As the first of the Baby Boomers turn 65 this year, RaboDirect has found that of the 4 million or so people in this generation, one in five will retire with an outstanding debt on their homes.
Worryingly, of those retiring with a mortgage, over a quarter intend to pay off the loan with their super. And all this against a backdrop of extreme share-market volatility and economic uncertainty, continuing to put increased pressure on Boomers’ superannuation funds.
While not all bad, the financial picture for Baby Boomers is less than rosy. According to the latest RaboDirect National Savings and Debt Barometer (NSDB), Boomers feel economically worse off and more concerned about their financial future than their Generation Y counterparts.
- 1 in 5 Baby Boomers are approaching retirement age with a home loan still to pay off
- Over a quarter of Baby Boomers retiring with a mortgage intend to pay off the loan with their super
- 48% of Baby Boomers feel their financial situation has worsened in the last 12 months
- Almost half (48%) of Baby Boomers keep their savings in transaction accounts and are missing out on potential interest available via a High Interest Savings Account
- Almost a quarter of Baby Boomers either didn’t save in the last year, or don’t have any savings
- A third of Baby Boomers have not drafted a will
Greg McAweeney, Executive General Manager of RaboDirect Australia & New Zealand said, “It’s clear that, as a nation, we need to address our debt issues and set in place some common sense strategies to help us all build the kind of future we hope for. It’s the role of all of us – government, banks, the community and individuals – to ensure that Australians of all ages are educated about the financial basics, are guided by conscionable lending practices and have access to reliable, inexpensive financial advice.”

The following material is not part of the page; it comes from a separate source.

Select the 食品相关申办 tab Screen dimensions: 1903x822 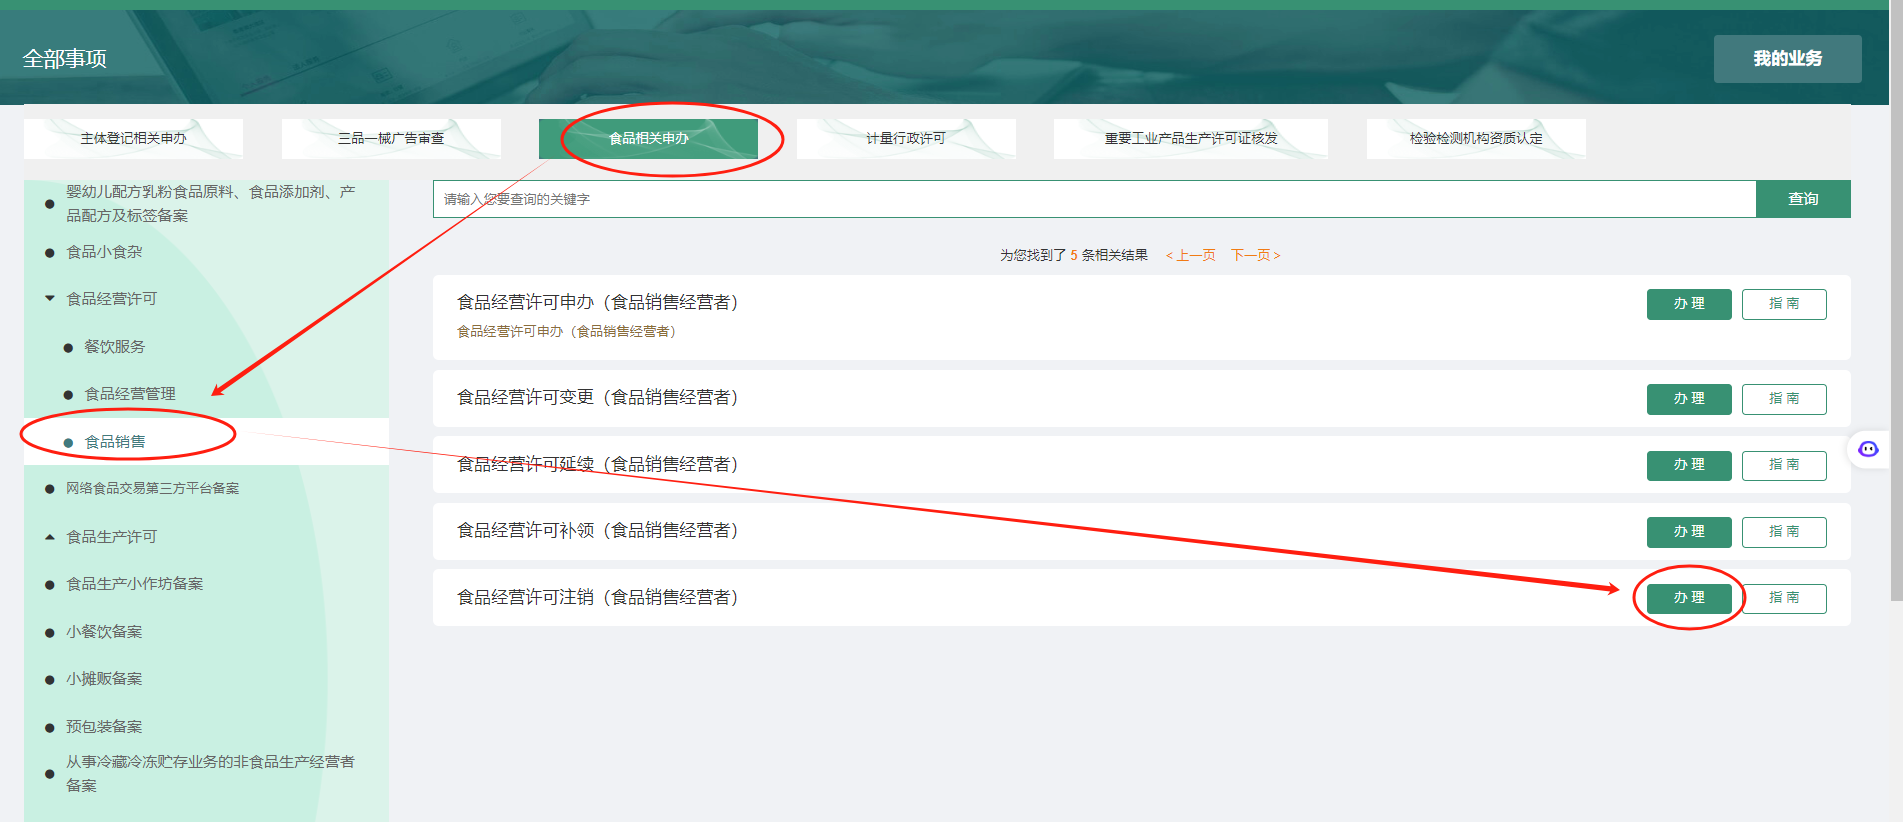tap(648, 138)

“We say it’s time we put the boom back into the Baby Boomers. And there is no time to waste. As the first of this generation head into retirement, some of the big issues are coming home hard and likely to affect us all. Almost 25% of baby boomers have little or no savings. So out of our boomer population pool of four million, 1 million have no money in the bank. Which begs the question, will Australia’s aging population be relying on taxpayer assistance to survive in retirement? We need to stand up and take note of this situation and get all generations to think about their financial future. Without proper planning we will never be able to break this cycle of debt.”